With all the research I've done on the Weathermen, I keep coming back to the same question: why did the forces of the White Umbrella not take better advantage of their momentum during the 1960s? There is no question that they were overmatched; not since the 1930s, when the new medium of radio propelled Hitler to power had a major political figure been in such a position to control a uniquely penetrating medium (Television, in the 60s was very different that today, my research has shown. There were only three networks, and you could control content quite effectively. The Administration managed to do this for nearly ten years.)

There were several key points of failure. In some of them (RFK, MLK) one can discern the work of the Dark, but what to make of the collapse of the anti-war movement? Or, especially, the curious blindness America has about the Weathermen?

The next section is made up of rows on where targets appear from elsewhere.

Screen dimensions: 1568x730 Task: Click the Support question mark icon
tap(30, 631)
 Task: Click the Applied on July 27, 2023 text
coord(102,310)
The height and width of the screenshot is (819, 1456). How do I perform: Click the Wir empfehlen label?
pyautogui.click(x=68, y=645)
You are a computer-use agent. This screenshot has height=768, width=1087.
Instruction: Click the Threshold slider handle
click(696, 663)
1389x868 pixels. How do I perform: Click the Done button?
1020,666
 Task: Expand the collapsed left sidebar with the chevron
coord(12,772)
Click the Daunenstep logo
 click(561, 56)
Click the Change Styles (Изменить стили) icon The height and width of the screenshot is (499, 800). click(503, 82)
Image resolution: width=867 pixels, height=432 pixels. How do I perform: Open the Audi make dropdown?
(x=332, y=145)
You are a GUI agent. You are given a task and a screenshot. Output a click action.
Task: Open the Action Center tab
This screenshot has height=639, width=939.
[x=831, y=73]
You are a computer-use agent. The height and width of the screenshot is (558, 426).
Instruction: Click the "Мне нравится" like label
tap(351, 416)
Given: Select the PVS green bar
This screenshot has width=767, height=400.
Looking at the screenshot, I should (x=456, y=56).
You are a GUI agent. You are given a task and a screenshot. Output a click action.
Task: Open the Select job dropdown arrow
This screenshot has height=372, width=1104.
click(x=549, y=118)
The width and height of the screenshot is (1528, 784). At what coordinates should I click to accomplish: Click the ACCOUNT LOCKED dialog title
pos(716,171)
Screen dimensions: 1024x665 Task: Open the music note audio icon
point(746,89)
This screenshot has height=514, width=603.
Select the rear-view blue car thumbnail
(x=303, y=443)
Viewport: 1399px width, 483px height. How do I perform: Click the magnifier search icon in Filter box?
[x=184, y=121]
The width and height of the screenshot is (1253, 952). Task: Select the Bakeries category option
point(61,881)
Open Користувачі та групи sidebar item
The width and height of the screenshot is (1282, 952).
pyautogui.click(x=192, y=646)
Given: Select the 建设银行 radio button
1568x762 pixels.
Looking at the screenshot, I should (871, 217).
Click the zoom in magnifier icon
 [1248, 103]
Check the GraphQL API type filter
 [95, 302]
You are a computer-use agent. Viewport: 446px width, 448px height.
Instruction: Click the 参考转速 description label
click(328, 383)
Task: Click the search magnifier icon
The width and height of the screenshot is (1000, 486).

We had a full-fledged revolutionary force operating within our borders, and nobody today even remembers it. We talk about Al Qaeda all the time, and they never even get a sidebar.

Of course, deliberate elision is always the work of the Dark Umbrella.
 
I've been pondering the "why" of the JFK hit, and the only explanation that makes sense, indeed, the only one that fits the facts, is that it was a moment where the umbrella was transferred.

In Dallas, Richard Nixon received the umbrella.

He was in town that day, for corporate lawyering work with a client. Go ahead. Check it out on Google. And while he was nowhere near Dealy Plaza, there is that gap in Oswald's timeline between the time he slips out of the Texas School Book Depository and has the run-in with Tippett.

Oswald was passing along the Umbrella.